START Dataset records

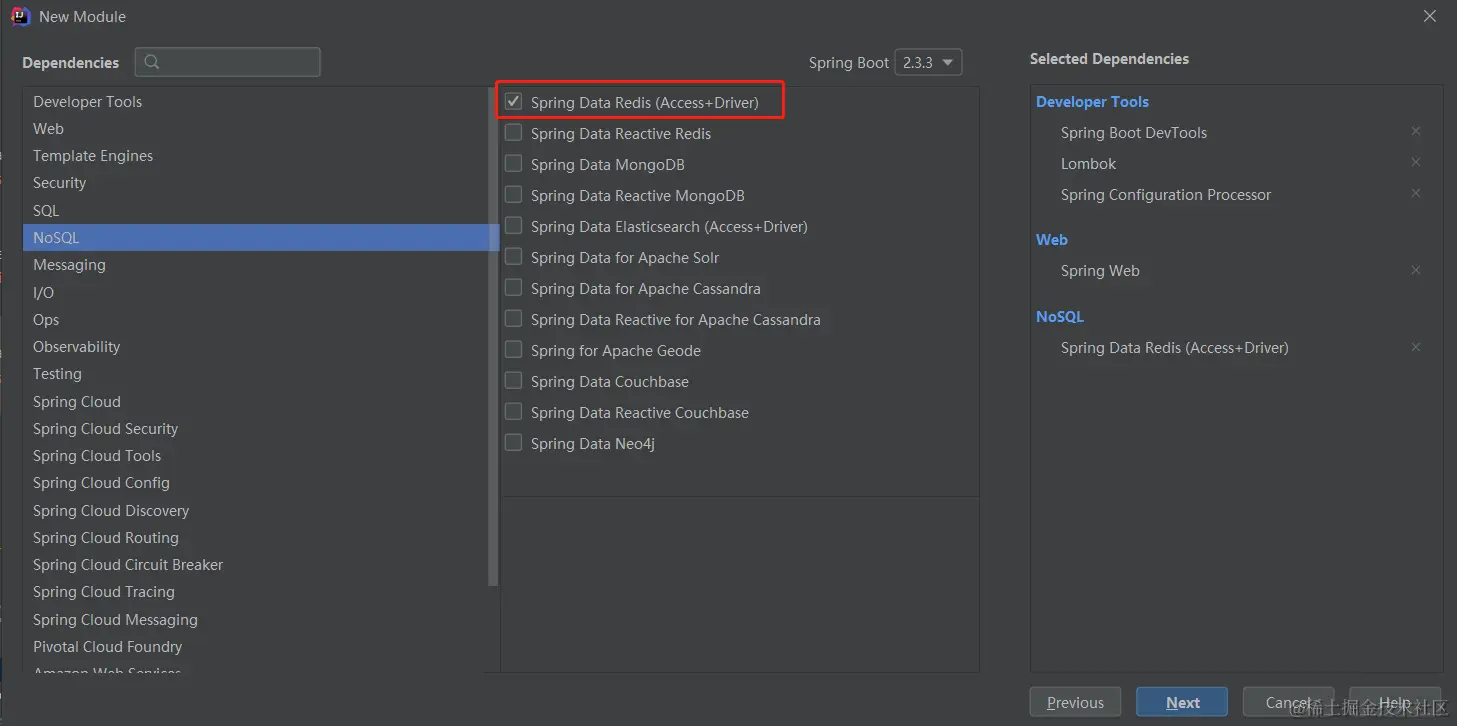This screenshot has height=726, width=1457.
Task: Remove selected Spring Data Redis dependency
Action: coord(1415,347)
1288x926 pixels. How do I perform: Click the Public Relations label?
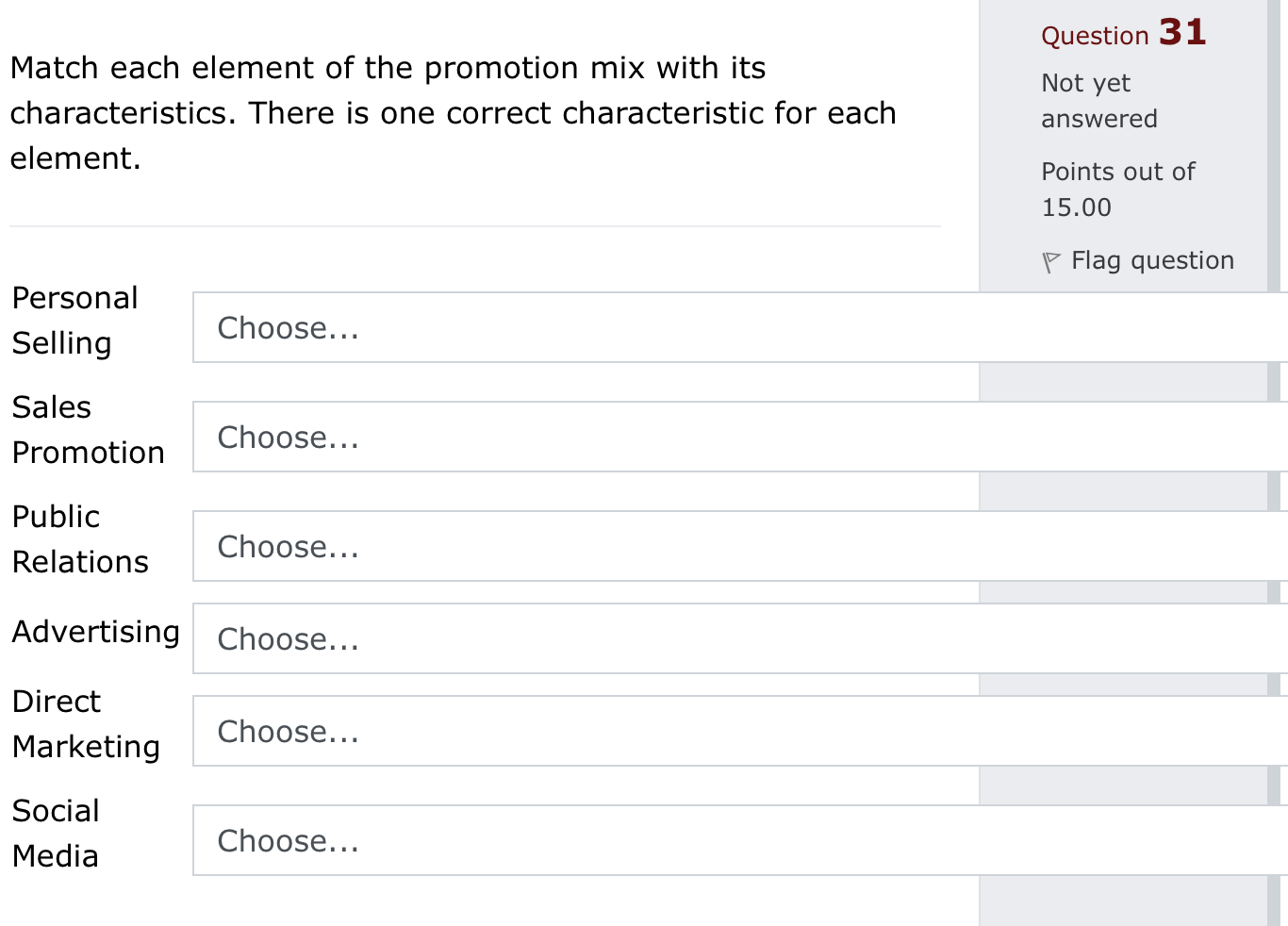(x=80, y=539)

END Dataset records

(To do): Nothing but the lines from the one containing "1288x926 pixels. How" to the last line of the records should be returned, exactly as they appear and without pictures.

(Result of this exercise):
1288x926 pixels. How do I perform: Click the Public Relations label?
(x=80, y=539)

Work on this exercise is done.